● **WORK TASK**
The copy should begin at the line containing "The height and" and end with the last line below, every line exact and no picture included.

───── INFORMATION

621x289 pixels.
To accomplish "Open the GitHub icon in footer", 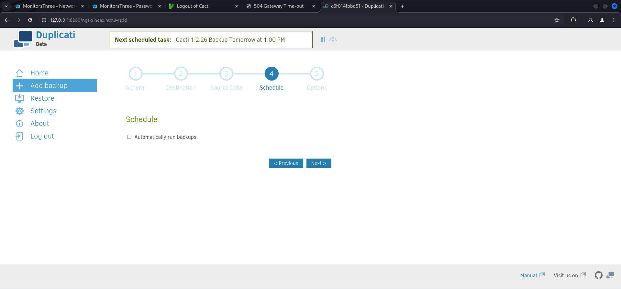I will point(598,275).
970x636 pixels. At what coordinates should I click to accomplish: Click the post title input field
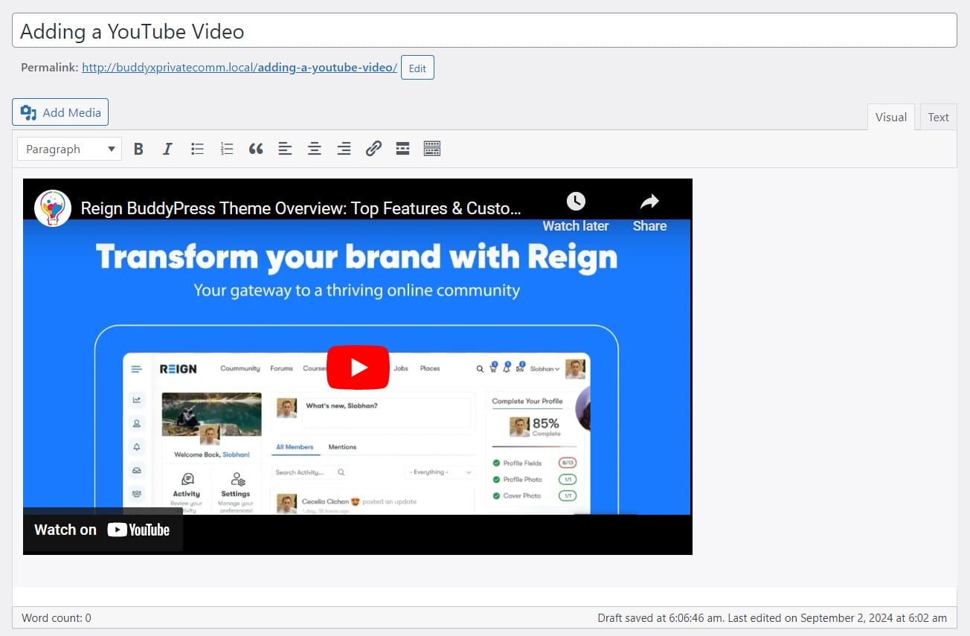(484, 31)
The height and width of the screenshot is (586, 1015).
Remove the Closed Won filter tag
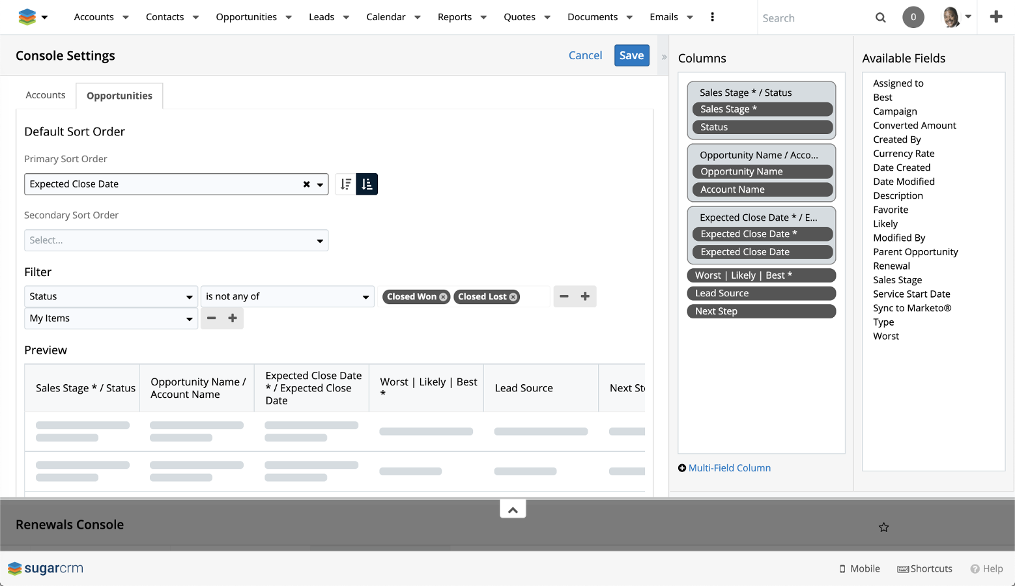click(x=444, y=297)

──────────

● **WRITTEN RESPONSE**
The height and width of the screenshot is (586, 1015).
Remove the Closed Won filter tag
click(x=444, y=297)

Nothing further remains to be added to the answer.